Icarus in the Sunlight, 2024, is a powder coated steel sculpture by the conceptual American artist Hank Willis Thomas (b. 1976), whose work investigates themes related to mass media, popular culture and identity. In this work, the artist uses the figure of Icarus which featured in Henri Matisse’s celebrated Jazz portfolio, and which had been inspired by the musical genius of Black artists during the Harlem Renaissance of the 1920s and 1930s; it is shown together with a silhouette of a figure by the American painter Aaron Douglas, a key figure of the movement.

King Crimson, or, The Great Pretender. Hippolyte of Gonaives, pretender to the throne of Hispaniola, currently a hostage in Berlin waiting for his time in an uncertain sun. 1798., 2024, is a portrait by Chicago-born artist Umar Rashid, also known as ‘Frohawk Two Feathers’, (b. 1976). His work reexamines European imperialism and explores alternative versions of post-colonial perspectives drawing on a wide range of historical influences, from Native American ledger drawings and Mughal miniatures to Egyptian hieroglyphs and African sculpture. The most recent work in the exhibition is a newly created marble painting by Sam Moyer (b. 1983). The Brooklyn-based artist’s work features three red-hued stones from Italy and Spain, set against a checkered background that mimics the teetering balance between the fragility and weight of the work’s materials. Moyer was recently the subject of a high-profile exhibition at the Hill Art Foundation in New York and will have a major institutional solo show in the US in 2027.


Installation view, Red, 2026. Courtesy Ordovas.
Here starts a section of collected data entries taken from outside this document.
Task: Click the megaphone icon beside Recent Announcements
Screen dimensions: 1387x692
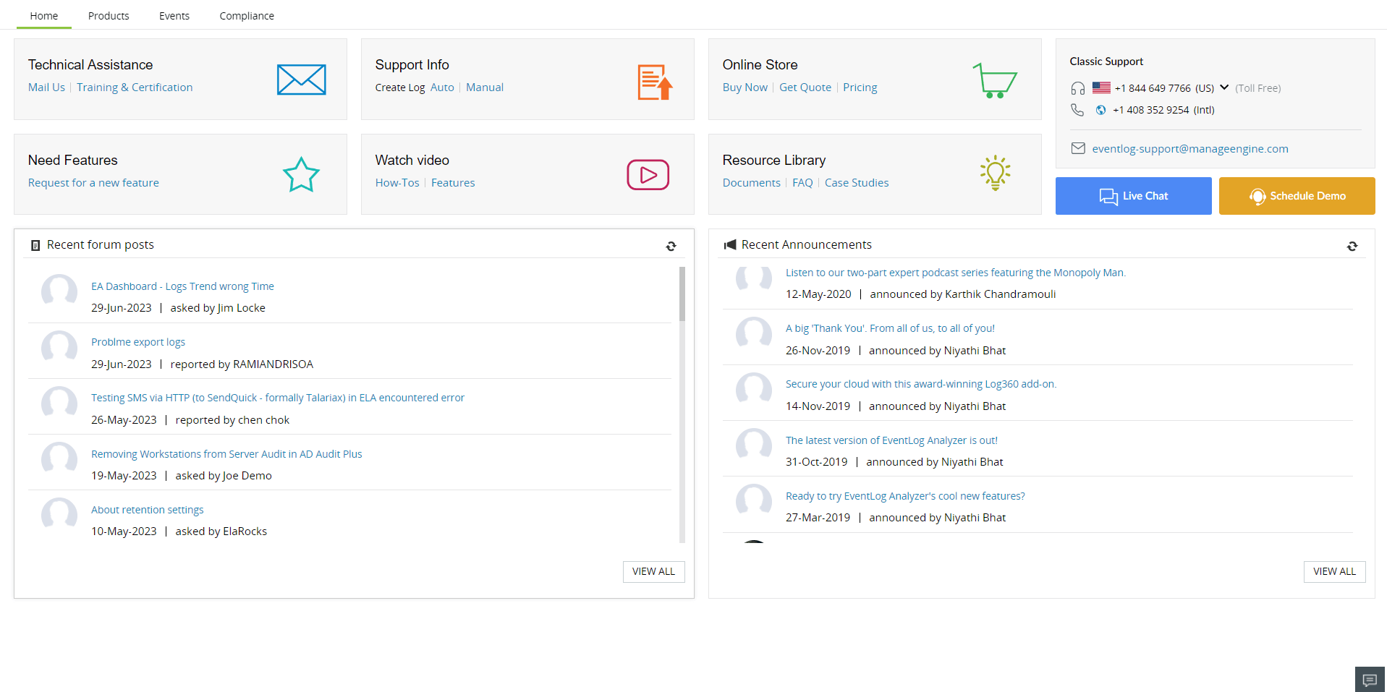Action: tap(729, 244)
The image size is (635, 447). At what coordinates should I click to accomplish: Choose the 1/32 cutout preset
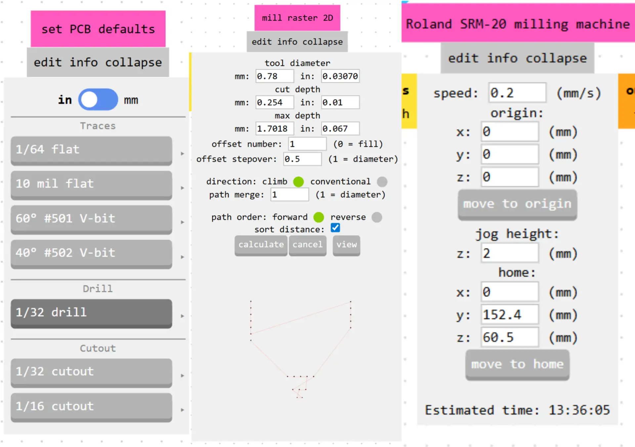tap(91, 372)
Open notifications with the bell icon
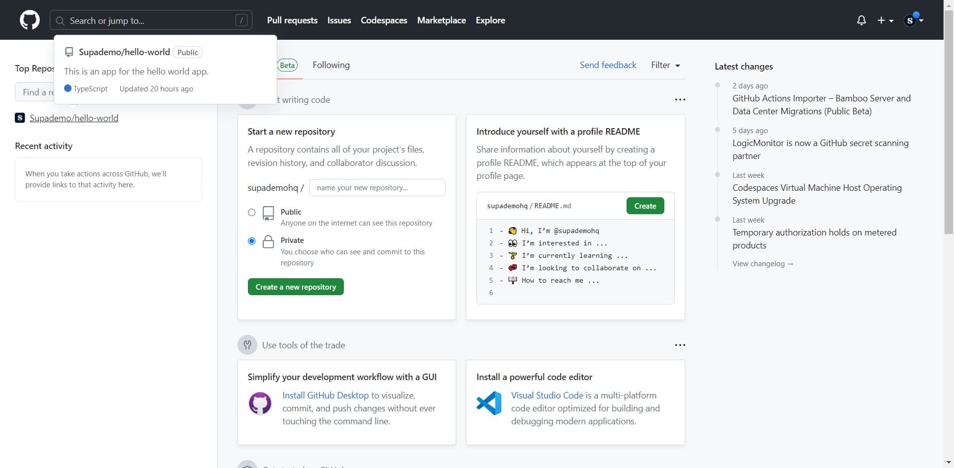This screenshot has height=468, width=954. coord(861,20)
“If we touched it with the tip of a finger, it would feel like somewhere between iron and copper. If we took it into our palm, it would burn. If we tasted it, it would be full- bodied, like salted meat. If we took it between our lips, it would fill our mouths. If we smelled it, it would have the scent of a horse. If it were a flower, it would smell like a daisy, not a red rose.” --- From My Name is Red by Ohran Pamuk (b. 1952), an excerpt of which is published in the exhibition catalogue.